Thursday, December 6, 2018

In short: The Meg (2018)

While it certainly inspires not even tiniest bit of entertainment or excitement in me, and its main claim to fame should be the dubious success of making a film about Jason Statham fighting a giant shark that’s bland and lifeless, at least Jon Turteltaub’s giant monster movie stinker that’s beat by a couple dozen SyFy movies made on a fracture of its budget in entertainment value did finally help me come up with a theory why so many American/Chinese attempts at blockbuster co-productions are so bland and lacking in any kind of personality.

My hypothesis is that it’s focus groups that are to blame (adding another sin to the kind of amount that’ll make Satan uncomfortable). First, the script and later the film are run through the Chinese marketing expert rat labyrinth, losing about half of any possible personality in the process, yet leaving at least the sort of thing a Chinese audience supposedly enjoys in. Then, this half-living thing goes over to the American side who cut exactly the fifty percent of life the Chinese side left in, because an American audience surely won’t enjoy those, resulting in a film that may feature little to nothing anybody in any country could actively hate, yet also one that has nothing anyone could get even the tiniest bit excited about. That’s my theory at least.

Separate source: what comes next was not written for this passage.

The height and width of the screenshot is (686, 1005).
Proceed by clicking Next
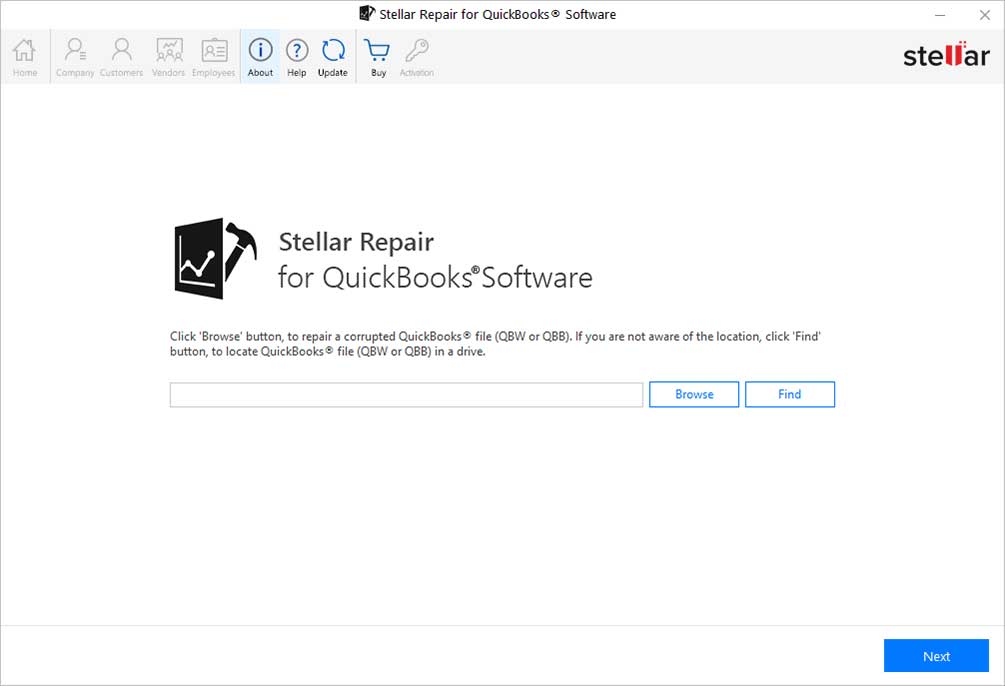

In The Meg’s particular case, things are not helped along by an incredibly antiseptic “romance” between Statham and Li Bingbing – both of whom deserve better than this crap – and a script that isn’t just a series of boring clichés, but a series of boring clichés presented without any conviction or sense of drama by a director who seems to be aiming for the the new Academy Award for most complete absence of personality by a director. This is not so much a film that’s bad as one that can’t even get up the energy to be anything that lively. I could go on and enumerate the film’s flaws in detail, but honestly, what’s the point?